CiteCheck: Towards Accurate Citation Faithfulness Detection
This work addresses a domain-specific problem for Chinese retrieval-augmented generation systems by providing a challenging dataset, though it is incremental as it builds on existing detection tasks.
The authors tackled the scarcity of large-scale Chinese datasets for citation faithfulness detection by introducing CiteCheck, a dataset constructed via a cost-effective two-stage manual annotation method that balances positive and negative samples, enabling smaller models to achieve strong performance with parameter-efficient fine-tuning.

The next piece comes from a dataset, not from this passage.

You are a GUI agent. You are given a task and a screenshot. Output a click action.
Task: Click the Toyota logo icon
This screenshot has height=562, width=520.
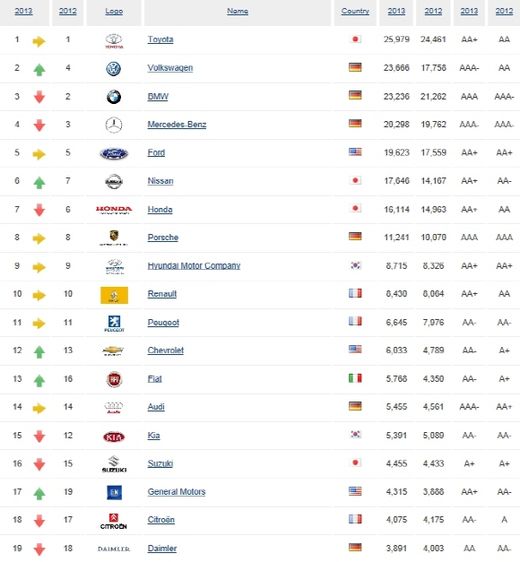pyautogui.click(x=114, y=41)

Citation faithfulness detection is critical for enhancing retrieval-augmented generation (RAG) systems, yet large-scale Chinese datasets for this task are scarce. Existing methods face prohibitive costs due to the need for manually annotated negative samples. To address this, we introduce the first large-scale Chinese dataset CiteCheck for citation faithfulness detection, constructed via a cost-effective approach using two-stage manual annotation. This method balances positive and negative samples while significantly reducing annotation expenses. CiteCheck comprises training and test splits. Experiments demonstrate that: (1) the test samples are highly challenging, with even state-of-the-art LLMs failing to achieve high accuracy; and (2) training data augmented with LLM-generated negative samples enables smaller models to attain strong performance using parameter-efficient fine-tuning. CiteCheck provides a robust foundation for advancing citation faithfulness detection in Chinese RAG systems. The dataset is publicly available to facilitate research.